The records below are to be duplicated character for character.

========================

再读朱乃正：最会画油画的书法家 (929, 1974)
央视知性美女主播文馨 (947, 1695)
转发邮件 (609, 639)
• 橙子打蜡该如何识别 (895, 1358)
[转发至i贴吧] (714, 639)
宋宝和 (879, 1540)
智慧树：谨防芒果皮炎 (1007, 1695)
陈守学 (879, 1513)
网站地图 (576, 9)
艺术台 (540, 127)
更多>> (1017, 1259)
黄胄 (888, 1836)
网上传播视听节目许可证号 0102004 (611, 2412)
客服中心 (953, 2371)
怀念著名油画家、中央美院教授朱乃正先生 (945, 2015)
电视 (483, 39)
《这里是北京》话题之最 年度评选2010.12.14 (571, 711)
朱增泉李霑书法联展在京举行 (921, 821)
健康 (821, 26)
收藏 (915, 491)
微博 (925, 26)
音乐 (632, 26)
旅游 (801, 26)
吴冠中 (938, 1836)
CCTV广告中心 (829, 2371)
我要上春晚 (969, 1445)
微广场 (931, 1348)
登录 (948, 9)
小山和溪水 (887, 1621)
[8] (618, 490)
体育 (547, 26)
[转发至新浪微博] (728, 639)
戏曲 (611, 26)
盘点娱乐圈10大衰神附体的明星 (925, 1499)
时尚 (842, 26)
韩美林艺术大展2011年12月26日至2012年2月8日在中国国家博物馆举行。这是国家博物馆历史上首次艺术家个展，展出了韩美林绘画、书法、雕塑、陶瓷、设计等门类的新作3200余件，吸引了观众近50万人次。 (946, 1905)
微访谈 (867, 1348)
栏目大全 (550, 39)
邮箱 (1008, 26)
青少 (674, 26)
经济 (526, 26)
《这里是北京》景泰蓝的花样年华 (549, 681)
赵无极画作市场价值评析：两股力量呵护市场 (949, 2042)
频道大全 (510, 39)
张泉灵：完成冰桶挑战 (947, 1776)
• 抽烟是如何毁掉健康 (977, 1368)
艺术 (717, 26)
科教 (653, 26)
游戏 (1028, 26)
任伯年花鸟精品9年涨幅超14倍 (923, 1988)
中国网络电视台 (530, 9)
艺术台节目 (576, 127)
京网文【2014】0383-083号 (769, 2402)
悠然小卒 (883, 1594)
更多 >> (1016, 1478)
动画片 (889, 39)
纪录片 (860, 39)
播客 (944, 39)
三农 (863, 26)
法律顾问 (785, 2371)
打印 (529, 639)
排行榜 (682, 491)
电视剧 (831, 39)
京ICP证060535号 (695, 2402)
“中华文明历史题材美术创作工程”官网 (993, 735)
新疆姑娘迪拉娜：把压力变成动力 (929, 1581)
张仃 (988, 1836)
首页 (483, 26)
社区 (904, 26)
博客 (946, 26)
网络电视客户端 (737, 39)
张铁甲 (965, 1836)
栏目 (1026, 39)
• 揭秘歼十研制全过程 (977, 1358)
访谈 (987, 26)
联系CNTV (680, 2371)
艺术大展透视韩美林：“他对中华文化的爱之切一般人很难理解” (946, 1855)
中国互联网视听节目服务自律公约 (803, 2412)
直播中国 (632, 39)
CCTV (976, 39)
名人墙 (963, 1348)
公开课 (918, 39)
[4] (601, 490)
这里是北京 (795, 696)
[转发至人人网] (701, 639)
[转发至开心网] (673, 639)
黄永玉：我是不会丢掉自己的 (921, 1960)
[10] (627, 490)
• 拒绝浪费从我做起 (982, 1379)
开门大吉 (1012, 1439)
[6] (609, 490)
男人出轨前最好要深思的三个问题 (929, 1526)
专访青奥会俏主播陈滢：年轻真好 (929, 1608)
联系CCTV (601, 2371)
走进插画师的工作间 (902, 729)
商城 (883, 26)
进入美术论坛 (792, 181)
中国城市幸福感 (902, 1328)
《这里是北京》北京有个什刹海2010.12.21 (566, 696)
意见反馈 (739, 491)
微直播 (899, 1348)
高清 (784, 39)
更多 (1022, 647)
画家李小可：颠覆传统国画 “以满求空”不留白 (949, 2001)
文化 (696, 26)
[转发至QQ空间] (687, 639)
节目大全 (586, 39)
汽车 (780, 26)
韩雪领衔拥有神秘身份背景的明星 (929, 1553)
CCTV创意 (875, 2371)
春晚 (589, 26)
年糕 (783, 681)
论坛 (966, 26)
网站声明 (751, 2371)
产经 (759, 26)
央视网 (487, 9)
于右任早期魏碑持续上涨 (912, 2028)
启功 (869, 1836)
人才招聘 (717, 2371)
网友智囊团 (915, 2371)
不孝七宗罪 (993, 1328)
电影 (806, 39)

========================

Result of this exercise »
再读朱乃正：最会画油画的书法家 (929, 1974)
央视知性美女主播文馨 (947, 1695)
转发邮件 (609, 639)
• 橙子打蜡该如何识别 (895, 1358)
[转发至i贴吧] (714, 639)
宋宝和 (879, 1540)
智慧树：谨防芒果皮炎 (1007, 1695)
陈守学 (879, 1513)
网站地图 (576, 9)
艺术台 (540, 127)
更多>> (1017, 1259)
黄胄 (888, 1836)
网上传播视听节目许可证号 0102004 (611, 2412)
客服中心 (953, 2371)
怀念著名油画家、中央美院教授朱乃正先生 (945, 2015)
电视 (483, 39)
《这里是北京》话题之最 年度评选2010.12.14 (571, 711)
朱增泉李霑书法联展在京举行 (921, 821)
健康 (821, 26)
收藏 (915, 491)
微博 (925, 26)
音乐 (632, 26)
旅游 (801, 26)
吴冠中 (938, 1836)
CCTV广告中心 (829, 2371)
我要上春晚 (969, 1445)
微广场 (931, 1348)
登录 (948, 9)
小山和溪水 (887, 1621)
[8] (618, 490)
体育 (547, 26)
[转发至新浪微博] (728, 639)
戏曲 (611, 26)
盘点娱乐圈10大衰神附体的明星 (925, 1499)
时尚 (842, 26)
韩美林艺术大展2011年12月26日至2012年2月8日在中国国家博物馆举行。这是国家博物馆历史上首次艺术家个展，展出了韩美林绘画、书法、雕塑、陶瓷、设计等门类的新作3200余件，吸引了观众近50万人次。 (946, 1905)
微访谈 (867, 1348)
栏目大全 (550, 39)
邮箱 (1008, 26)
青少 (674, 26)
经济 (526, 26)
《这里是北京》景泰蓝的花样年华 (549, 681)
赵无极画作市场价值评析：两股力量呵护市场 (949, 2042)
频道大全 (510, 39)
张泉灵：完成冰桶挑战 (947, 1776)
• 抽烟是如何毁掉健康 (977, 1368)
艺术 (717, 26)
科教 (653, 26)
游戏 (1028, 26)
任伯年花鸟精品9年涨幅超14倍 (923, 1988)
中国网络电视台 (530, 9)
艺术台节目 (576, 127)
京网文【2014】0383-083号 (769, 2402)
悠然小卒 (883, 1594)
更多 >> (1016, 1478)
动画片 (889, 39)
纪录片 (860, 39)
播客 (944, 39)
三农 (863, 26)
法律顾问 (785, 2371)
打印 (529, 639)
排行榜 (682, 491)
电视剧 (831, 39)
京ICP证060535号 (695, 2402)
“中华文明历史题材美术创作工程”官网 (993, 735)
新疆姑娘迪拉娜：把压力变成动力 (929, 1581)
张仃 (988, 1836)
首页 (483, 26)
社区 (904, 26)
博客 (946, 26)
网络电视客户端 (737, 39)
张铁甲 (965, 1836)
栏目 (1026, 39)
• 揭秘歼十研制全过程 (977, 1358)
访谈 (987, 26)
联系CNTV (680, 2371)
艺术大展透视韩美林：“他对中华文化的爱之切一般人很难理解” (946, 1855)
中国互联网视听节目服务自律公约 (803, 2412)
直播中国 (632, 39)
CCTV (976, 39)
名人墙 (963, 1348)
公开课 (918, 39)
[4] (601, 490)
这里是北京 (795, 696)
[转发至人人网] (701, 639)
[转发至开心网] (673, 639)
黄永玉：我是不会丢掉自己的 (921, 1960)
[10] (627, 490)
• 拒绝浪费从我做起 (982, 1379)
开门大吉 (1012, 1439)
[6] (609, 490)
男人出轨前最好要深思的三个问题 (929, 1526)
专访青奥会俏主播陈滢：年轻真好 (929, 1608)
联系CCTV (601, 2371)
走进插画师的工作间 (902, 729)
商城 (883, 26)
进入美术论坛 (792, 181)
中国城市幸福感 (902, 1328)
《这里是北京》北京有个什刹海2010.12.21 (566, 696)
意见反馈 (739, 491)
微直播 (899, 1348)
高清 (784, 39)
更多 (1022, 647)
画家李小可：颠覆传统国画 “以满求空”不留白 (949, 2001)
文化 (696, 26)
[转发至QQ空间] (687, 639)
节目大全 (586, 39)
汽车 (780, 26)
韩雪领衔拥有神秘身份背景的明星 (929, 1553)
CCTV创意 (875, 2371)
春晚 (589, 26)
年糕 (783, 681)
论坛 (966, 26)
网站声明 (751, 2371)
产经 (759, 26)
央视网 (487, 9)
于右任早期魏碑持续上涨 (912, 2028)
启功 (869, 1836)
人才招聘 (717, 2371)
网友智囊团 (915, 2371)
不孝七宗罪 (993, 1328)
电影 (806, 39)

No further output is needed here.